» PROBLEM TO WORK ON
Among the records, find the lines that hold the string "panel" and return them.

Saved entries:
-- Opening Marker --
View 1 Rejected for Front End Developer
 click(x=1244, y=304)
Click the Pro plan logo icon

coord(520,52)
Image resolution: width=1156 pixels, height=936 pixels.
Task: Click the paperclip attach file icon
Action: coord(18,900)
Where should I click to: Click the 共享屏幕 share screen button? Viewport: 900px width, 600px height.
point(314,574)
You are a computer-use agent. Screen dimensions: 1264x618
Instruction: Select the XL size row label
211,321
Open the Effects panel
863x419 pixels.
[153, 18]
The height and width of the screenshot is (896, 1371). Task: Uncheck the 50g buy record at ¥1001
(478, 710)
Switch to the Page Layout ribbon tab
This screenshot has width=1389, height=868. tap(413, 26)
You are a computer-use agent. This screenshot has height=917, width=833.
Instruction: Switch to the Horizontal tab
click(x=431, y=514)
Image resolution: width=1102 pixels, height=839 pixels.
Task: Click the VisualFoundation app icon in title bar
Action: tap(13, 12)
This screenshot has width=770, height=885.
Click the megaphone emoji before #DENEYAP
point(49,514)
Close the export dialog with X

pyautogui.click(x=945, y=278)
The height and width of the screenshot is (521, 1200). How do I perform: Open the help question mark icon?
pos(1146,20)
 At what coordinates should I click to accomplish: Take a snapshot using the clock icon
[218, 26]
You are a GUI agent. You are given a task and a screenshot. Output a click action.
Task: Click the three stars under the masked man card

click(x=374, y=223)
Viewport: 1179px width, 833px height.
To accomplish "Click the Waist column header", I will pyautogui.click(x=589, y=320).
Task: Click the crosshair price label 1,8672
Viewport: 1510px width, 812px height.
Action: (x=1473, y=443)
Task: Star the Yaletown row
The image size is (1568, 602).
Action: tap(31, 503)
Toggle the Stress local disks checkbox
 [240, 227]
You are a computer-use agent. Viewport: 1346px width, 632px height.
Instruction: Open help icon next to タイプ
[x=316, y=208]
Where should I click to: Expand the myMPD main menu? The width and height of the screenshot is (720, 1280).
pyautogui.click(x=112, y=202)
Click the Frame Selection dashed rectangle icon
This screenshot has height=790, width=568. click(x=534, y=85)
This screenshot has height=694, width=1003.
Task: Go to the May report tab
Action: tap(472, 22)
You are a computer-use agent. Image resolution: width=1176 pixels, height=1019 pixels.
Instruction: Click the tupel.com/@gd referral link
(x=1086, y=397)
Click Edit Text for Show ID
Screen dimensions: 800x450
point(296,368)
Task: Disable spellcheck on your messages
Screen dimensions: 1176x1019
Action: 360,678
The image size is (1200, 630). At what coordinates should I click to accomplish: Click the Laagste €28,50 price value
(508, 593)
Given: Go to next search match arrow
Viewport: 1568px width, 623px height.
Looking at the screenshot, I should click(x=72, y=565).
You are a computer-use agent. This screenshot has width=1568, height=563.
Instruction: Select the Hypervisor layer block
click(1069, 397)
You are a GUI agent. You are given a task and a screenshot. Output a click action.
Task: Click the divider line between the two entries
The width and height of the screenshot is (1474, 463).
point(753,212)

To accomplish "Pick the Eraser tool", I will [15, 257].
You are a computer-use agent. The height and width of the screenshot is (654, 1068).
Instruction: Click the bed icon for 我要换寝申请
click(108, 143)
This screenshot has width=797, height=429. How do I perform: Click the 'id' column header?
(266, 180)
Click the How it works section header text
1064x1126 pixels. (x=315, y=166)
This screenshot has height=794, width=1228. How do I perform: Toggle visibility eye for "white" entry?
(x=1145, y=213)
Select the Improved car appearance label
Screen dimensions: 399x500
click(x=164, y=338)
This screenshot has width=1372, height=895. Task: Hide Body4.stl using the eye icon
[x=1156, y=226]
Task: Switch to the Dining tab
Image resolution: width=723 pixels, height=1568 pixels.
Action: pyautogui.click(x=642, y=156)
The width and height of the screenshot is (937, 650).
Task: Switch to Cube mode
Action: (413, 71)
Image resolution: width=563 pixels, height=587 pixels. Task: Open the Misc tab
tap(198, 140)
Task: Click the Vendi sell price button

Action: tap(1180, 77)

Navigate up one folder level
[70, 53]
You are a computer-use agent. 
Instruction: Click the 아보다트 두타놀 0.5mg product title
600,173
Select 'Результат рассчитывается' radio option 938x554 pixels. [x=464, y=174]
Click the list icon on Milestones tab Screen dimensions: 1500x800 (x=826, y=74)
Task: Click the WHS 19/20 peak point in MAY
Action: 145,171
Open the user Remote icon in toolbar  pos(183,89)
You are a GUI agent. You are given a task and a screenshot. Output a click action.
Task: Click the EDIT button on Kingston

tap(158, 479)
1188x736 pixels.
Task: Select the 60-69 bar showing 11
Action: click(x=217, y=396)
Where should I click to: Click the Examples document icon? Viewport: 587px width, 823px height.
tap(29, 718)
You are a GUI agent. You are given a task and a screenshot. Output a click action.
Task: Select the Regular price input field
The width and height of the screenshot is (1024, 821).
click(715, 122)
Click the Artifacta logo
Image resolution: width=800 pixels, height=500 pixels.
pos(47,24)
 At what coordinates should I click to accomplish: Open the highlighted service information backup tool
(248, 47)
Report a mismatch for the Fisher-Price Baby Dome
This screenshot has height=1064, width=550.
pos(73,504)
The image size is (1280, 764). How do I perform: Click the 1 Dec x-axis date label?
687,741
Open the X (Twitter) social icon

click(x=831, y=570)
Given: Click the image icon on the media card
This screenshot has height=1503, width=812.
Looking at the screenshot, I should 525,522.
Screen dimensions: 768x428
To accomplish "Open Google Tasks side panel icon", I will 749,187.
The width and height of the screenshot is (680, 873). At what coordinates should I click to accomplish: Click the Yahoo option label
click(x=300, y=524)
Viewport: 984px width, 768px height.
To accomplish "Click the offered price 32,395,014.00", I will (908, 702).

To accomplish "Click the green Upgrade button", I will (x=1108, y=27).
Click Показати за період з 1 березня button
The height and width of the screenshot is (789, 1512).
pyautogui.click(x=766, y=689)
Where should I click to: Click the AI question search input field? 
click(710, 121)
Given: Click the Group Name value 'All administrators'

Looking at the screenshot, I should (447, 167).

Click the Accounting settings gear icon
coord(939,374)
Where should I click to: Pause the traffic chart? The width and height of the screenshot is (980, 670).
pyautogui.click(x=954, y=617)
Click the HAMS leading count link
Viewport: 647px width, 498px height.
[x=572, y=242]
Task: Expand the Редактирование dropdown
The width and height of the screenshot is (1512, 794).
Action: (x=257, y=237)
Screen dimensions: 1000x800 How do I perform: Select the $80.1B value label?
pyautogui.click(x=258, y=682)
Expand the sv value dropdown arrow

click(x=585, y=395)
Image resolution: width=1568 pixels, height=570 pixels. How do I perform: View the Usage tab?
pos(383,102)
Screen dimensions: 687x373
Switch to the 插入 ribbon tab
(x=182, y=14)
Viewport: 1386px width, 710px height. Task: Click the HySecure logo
-- Closing Marker --
» ANSWER FOR THIS EXERCISE
Open the Effects panel
To accomplish "Open Google Tasks side panel icon", I will 749,187.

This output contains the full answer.